Start of Record extracts

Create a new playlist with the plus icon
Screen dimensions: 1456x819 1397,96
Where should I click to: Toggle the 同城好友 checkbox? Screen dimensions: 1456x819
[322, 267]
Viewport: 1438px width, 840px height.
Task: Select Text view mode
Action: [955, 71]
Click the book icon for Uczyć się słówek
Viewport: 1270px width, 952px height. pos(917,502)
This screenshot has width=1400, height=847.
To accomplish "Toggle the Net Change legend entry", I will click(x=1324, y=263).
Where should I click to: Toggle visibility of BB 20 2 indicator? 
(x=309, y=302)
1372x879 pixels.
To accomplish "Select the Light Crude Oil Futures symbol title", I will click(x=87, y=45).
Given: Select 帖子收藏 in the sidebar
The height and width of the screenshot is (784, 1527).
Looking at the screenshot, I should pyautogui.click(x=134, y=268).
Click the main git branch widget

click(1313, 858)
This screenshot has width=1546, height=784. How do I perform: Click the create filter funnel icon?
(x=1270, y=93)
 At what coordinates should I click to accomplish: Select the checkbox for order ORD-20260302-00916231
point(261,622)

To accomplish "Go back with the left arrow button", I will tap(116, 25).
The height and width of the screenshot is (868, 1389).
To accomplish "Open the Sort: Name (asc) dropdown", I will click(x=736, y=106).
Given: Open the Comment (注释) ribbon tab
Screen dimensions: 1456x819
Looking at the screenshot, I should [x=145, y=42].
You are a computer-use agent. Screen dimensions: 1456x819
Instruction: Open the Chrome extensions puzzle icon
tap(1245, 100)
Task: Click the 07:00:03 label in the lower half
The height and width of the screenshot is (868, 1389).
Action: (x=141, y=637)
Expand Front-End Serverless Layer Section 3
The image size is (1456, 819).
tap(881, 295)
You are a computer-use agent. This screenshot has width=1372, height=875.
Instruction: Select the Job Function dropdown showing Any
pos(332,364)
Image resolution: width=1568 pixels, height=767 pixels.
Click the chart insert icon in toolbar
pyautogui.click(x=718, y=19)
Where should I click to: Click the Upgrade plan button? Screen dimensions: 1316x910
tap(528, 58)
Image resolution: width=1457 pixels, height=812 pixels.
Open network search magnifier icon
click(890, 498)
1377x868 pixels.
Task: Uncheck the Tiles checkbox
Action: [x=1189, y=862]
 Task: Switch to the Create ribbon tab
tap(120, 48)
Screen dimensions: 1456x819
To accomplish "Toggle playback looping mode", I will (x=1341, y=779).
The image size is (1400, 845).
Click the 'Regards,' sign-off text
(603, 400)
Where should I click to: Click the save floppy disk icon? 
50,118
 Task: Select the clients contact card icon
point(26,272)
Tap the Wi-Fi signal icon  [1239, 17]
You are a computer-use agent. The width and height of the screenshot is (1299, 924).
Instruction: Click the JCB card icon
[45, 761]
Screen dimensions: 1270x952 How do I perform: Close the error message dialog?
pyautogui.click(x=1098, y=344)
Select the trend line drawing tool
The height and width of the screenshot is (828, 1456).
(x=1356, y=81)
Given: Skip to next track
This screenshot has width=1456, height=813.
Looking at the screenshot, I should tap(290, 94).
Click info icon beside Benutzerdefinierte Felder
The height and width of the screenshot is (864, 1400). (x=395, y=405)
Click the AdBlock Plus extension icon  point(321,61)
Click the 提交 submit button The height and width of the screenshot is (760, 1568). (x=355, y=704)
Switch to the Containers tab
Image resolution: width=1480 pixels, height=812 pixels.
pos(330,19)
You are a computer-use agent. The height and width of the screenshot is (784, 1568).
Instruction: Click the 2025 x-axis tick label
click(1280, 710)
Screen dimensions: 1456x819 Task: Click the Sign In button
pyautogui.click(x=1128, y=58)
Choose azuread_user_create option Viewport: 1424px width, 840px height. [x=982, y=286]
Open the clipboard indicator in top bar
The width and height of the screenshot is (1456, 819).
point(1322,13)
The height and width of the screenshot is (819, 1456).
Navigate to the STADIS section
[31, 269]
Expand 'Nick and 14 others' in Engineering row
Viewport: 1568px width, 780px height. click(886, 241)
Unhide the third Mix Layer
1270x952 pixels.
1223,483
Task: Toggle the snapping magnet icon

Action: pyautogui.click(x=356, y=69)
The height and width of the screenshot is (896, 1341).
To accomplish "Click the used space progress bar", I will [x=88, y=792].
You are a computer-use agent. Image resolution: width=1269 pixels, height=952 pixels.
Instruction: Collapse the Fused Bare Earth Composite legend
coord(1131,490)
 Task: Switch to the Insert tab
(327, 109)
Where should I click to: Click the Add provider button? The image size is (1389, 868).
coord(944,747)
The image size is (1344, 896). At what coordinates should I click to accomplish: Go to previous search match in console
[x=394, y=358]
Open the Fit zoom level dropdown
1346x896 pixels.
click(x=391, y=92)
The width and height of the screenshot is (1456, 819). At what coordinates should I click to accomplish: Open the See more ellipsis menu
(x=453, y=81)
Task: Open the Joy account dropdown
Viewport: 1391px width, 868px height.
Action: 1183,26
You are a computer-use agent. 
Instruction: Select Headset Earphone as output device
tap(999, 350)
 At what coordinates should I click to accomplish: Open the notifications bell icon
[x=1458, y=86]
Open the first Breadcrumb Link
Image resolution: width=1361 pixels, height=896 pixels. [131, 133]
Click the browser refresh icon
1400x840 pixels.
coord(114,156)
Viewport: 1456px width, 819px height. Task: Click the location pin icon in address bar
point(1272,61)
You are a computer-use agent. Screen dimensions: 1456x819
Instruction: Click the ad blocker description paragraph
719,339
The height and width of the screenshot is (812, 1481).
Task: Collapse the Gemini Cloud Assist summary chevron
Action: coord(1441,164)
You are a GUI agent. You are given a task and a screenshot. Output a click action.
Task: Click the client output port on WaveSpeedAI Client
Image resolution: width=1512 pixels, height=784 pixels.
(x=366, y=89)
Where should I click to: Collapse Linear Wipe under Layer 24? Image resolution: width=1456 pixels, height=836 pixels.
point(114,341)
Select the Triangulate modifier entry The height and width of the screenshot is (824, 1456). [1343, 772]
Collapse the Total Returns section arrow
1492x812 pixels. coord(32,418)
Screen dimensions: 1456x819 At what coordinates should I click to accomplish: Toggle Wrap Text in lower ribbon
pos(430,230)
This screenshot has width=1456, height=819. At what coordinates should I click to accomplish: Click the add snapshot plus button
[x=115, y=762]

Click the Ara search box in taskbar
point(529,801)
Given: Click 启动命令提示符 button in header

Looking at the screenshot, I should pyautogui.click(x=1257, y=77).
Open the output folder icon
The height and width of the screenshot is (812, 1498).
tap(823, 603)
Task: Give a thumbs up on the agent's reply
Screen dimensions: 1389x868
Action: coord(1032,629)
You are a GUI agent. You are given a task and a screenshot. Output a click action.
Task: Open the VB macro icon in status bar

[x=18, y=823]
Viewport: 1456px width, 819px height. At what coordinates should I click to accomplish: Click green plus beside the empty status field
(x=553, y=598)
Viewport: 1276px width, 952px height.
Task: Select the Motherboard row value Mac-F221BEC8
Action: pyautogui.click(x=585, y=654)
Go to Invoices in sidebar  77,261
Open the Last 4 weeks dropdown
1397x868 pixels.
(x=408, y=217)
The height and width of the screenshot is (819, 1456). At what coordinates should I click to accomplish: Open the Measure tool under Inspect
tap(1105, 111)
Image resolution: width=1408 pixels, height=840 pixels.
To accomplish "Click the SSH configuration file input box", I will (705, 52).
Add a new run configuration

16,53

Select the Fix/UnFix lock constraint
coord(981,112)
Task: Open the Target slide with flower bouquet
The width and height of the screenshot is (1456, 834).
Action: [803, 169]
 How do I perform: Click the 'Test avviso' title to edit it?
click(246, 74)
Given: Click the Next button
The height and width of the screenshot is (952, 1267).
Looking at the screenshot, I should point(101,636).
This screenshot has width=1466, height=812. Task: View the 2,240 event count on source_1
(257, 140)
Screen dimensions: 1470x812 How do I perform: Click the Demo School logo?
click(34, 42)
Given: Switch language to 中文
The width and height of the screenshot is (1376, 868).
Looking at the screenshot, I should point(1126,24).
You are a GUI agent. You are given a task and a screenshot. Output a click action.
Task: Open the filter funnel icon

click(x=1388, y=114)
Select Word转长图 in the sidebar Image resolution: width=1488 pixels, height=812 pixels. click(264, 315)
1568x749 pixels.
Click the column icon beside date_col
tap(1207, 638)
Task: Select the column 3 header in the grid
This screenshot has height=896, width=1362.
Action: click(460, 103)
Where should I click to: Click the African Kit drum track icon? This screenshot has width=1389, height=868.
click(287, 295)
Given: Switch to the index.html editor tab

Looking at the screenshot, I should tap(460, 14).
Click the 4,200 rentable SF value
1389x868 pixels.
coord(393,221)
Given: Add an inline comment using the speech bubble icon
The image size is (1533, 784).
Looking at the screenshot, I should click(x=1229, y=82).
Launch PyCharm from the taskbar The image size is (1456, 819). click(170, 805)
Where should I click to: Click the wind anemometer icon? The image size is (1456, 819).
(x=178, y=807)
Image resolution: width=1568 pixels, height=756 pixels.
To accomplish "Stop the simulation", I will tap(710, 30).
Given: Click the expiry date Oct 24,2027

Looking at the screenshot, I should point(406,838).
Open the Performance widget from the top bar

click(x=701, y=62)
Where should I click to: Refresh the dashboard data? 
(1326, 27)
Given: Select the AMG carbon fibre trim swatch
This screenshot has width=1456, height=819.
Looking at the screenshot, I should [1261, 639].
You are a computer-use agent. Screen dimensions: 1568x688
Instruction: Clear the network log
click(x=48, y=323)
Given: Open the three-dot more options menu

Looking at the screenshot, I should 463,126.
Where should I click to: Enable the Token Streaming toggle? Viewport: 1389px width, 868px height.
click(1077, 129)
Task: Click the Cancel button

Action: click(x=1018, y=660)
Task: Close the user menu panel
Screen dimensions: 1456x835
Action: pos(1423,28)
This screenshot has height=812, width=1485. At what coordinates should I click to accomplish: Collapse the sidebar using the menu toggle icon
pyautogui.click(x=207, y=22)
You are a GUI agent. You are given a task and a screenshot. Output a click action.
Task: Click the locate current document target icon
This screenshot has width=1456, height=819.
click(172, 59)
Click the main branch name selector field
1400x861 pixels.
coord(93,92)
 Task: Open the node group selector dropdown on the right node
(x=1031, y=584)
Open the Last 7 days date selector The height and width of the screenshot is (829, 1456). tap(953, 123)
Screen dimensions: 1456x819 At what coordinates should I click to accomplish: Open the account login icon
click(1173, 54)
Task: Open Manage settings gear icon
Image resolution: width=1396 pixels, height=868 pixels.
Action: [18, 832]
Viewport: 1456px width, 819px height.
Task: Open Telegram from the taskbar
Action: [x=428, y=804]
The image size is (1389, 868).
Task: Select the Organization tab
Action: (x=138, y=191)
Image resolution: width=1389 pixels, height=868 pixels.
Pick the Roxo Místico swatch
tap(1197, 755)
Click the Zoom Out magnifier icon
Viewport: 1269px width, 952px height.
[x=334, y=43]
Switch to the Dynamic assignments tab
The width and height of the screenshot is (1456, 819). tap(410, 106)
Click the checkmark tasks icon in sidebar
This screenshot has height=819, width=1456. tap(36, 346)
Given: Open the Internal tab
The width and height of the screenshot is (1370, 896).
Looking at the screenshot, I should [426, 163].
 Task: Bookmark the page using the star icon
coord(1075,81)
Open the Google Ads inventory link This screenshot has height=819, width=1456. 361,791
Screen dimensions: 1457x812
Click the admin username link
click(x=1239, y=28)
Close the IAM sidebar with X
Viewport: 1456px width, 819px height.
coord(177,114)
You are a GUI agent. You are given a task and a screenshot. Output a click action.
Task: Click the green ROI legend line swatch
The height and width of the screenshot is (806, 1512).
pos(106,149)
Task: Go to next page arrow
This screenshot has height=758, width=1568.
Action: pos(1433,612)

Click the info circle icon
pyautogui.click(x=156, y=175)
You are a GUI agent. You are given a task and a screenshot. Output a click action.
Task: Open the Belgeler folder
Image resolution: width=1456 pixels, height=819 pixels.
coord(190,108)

End of Record extracts

- What you are asked to do -
Restate the records above verbatim up to and including the line containing "Given: Select 帖子收藏 in the sidebar".

- Answer space -
Create a new playlist with the plus icon
Screen dimensions: 1456x819 1397,96
Where should I click to: Toggle the 同城好友 checkbox? Screen dimensions: 1456x819
[322, 267]
Viewport: 1438px width, 840px height.
Task: Select Text view mode
Action: [955, 71]
Click the book icon for Uczyć się słówek
Viewport: 1270px width, 952px height. pos(917,502)
This screenshot has width=1400, height=847.
To accomplish "Toggle the Net Change legend entry", I will click(x=1324, y=263).
Where should I click to: Toggle visibility of BB 20 2 indicator? 
(x=309, y=302)
1372x879 pixels.
To accomplish "Select the Light Crude Oil Futures symbol title", I will click(x=87, y=45).
Given: Select 帖子收藏 in the sidebar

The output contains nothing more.